Q: Please explain why you stood out among the elite players of your time. What was it that you did best, or were known for?

A: I suppose that I am most known for being a strong offensive player, specifically getting open for big yards, starting our offense, throwing the disc upfield and scoring goals. Personally, I took just as much pride in my defense and always wanted the most difficult matchup. Whatever the role that was required, I was a very competitive player who tried to win every individual battle. I think that both my teammates and my opponents recognized this and respected how hard I played the game. 

Q: What role did you play on the best (or most overachieving team) that you played on? 

A: In addition to the playing roles mentioned above, I was the captain for both Furious George and Team Canada, including when they were considered amongst the top teams in the world.

Q: What year was the peak of your career? During which years were you playing as the "stud" of your team? If you continued playing after your peak years, how did your role change? In what year did you stop playing at the top competitive level?

A: I think I was at my most athletic during the early years of my career (’92-‘99); however, I feel that I was at my most impactful level from 2002-2006. I was the "stud" (or one of a few "studs") for my teams from the early ‘90s until I retired in 2010 from open ultimate, but my level of play declined somewhat the last couple of years (2008-2010) due to injuries and declining athleticism. I still played much of the same roles, but I was just less effective than before. Specifically, I became more of a goal scorer and less of a thrower (due to a shoulder injury), and, defensively, I spent more time covering handlers and less on lane cutters. My last year playing open competitive ultimate was 2010.

Q: Has the candidate served in an official capacity as an officer, committee member, coordinator, or volunteer for USA Ultimate/UPA or other recognized ultimate or disc sports organization, or as a coach of a team? Describe role and dates served.

A: When I retired from Furious, I returned to coach the team for a few years. I was also the coach for the first three seasons of the Vancouver Nighthawks of the MLU. 

Q: Have you made other contributions to the development of ultimate?

A: I was involved in the early organization of the Canadian Ultimate Players Association (CUPA). I have organized and run a number of clinics in different cities for both youth and adult players. In addition to the coaching the teams that I was on, I also helped coach other competitive, youth or recreational teams.

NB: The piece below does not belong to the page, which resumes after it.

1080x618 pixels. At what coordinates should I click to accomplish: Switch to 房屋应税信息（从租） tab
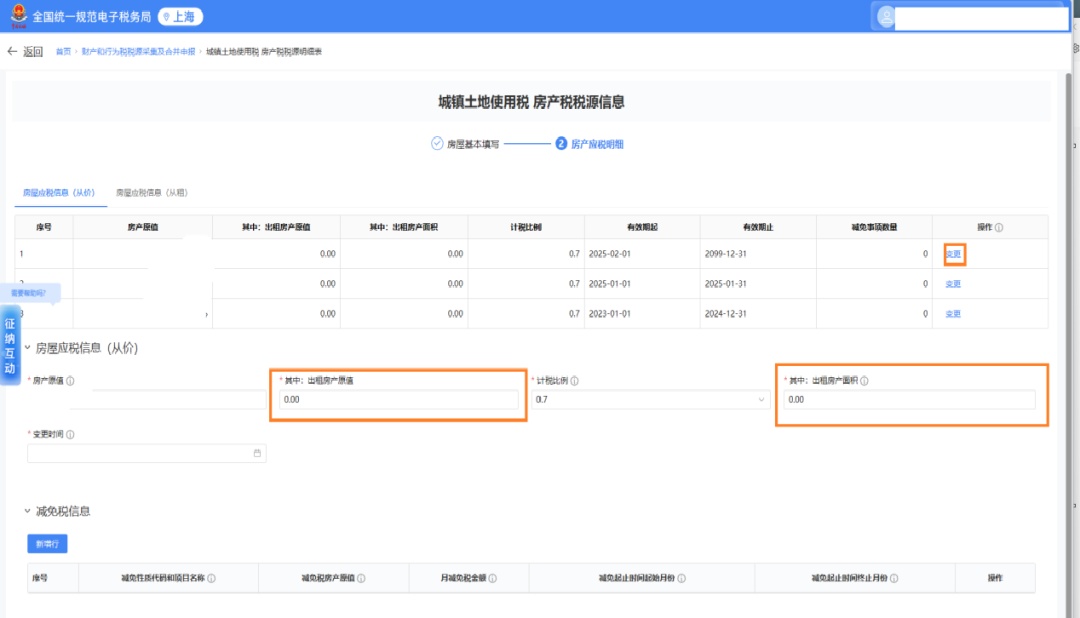pyautogui.click(x=152, y=192)
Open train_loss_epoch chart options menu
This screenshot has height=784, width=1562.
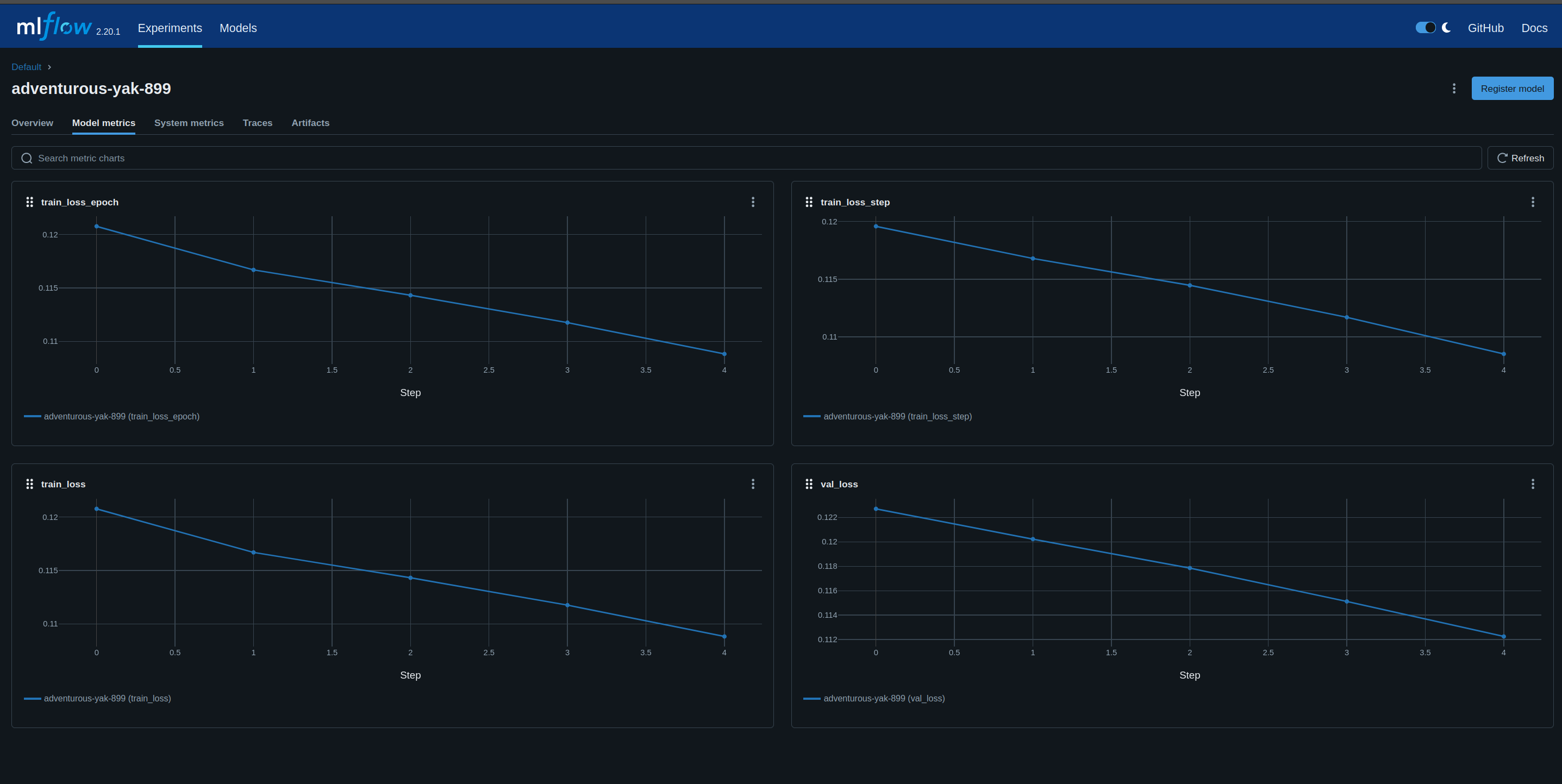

I have been asked on a number of occasions to participate (and did so) in think tank or planning sessions at both the international, national (Canadian) and local levels on various topics. 

Q: Why do you believe you are worthy of being inducted into the Ultimate Hall of Fame?

A: I don’t think of it in those terms, I believe that it is up to others to determine if I’m worthy of being in the Hall of Fame. It would be an honor that I would very much appreciate. When I do look back on my career, I feel that I gave everything that I had to the teams that I was a part of.